MATERIAŁ:
******************************

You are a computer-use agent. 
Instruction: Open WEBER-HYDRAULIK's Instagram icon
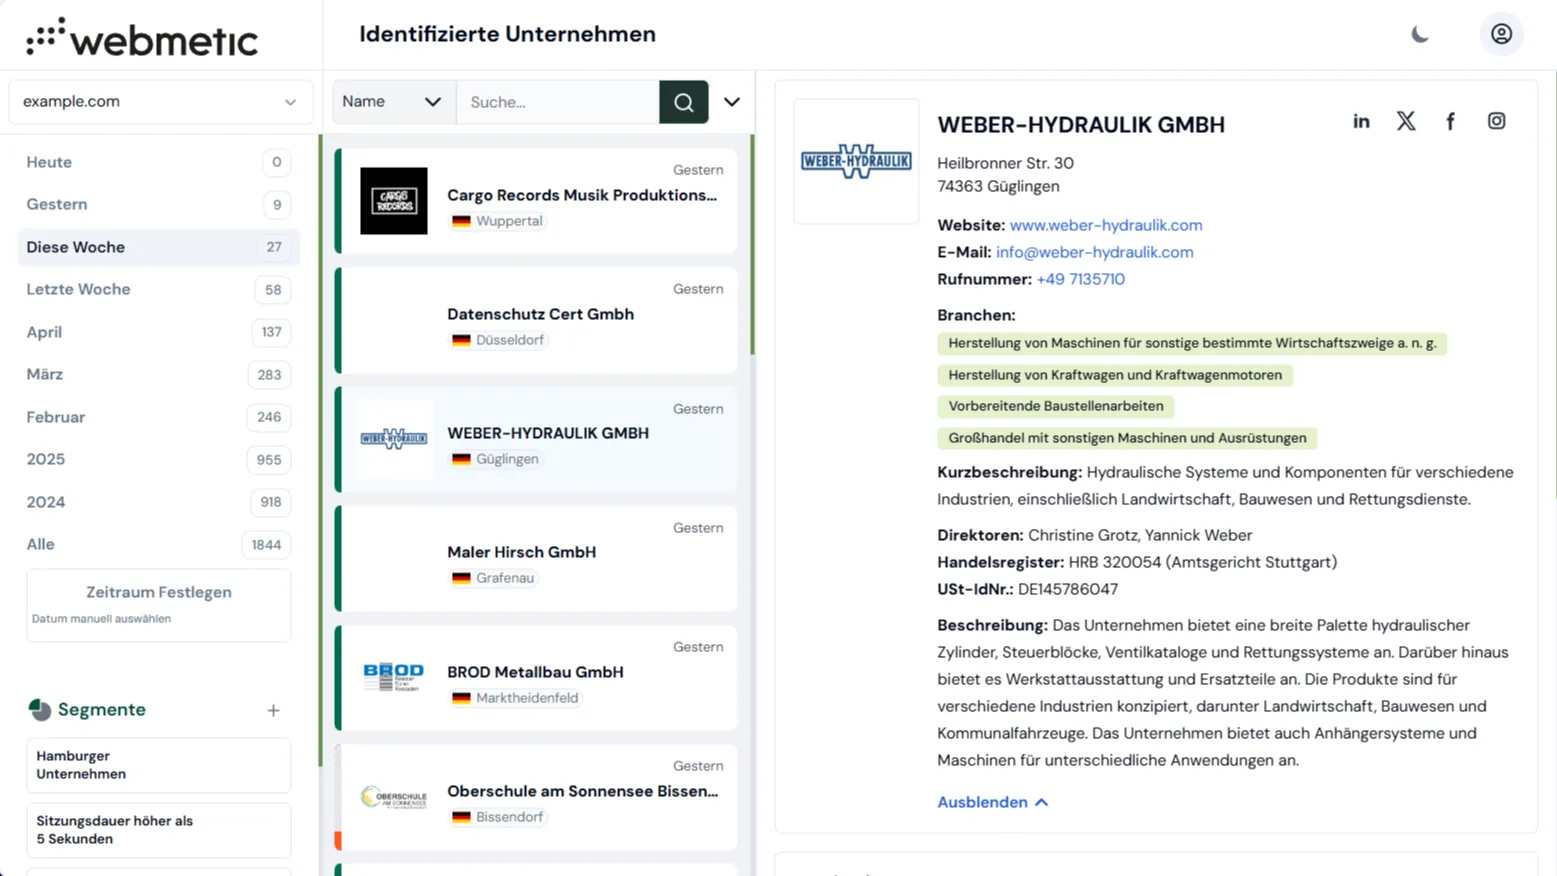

******************************

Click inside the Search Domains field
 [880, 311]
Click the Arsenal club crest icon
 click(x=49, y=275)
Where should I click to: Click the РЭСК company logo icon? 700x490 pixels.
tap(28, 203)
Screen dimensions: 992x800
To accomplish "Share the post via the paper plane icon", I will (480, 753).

******************************

POLECENIE:
Przepisz dokładnie wiersze materiału od wiersza z „Click inside the Search Domains field” do wiersza z „will (480, 753).”, łącznie z oboma tymi wierszami.

ROZWIĄZANIE ZADANIA:
Click inside the Search Domains field
 [880, 311]
Click the Arsenal club crest icon
 click(x=49, y=275)
Where should I click to: Click the РЭСК company logo icon? 700x490 pixels.
tap(28, 203)
Screen dimensions: 992x800
To accomplish "Share the post via the paper plane icon", I will (480, 753).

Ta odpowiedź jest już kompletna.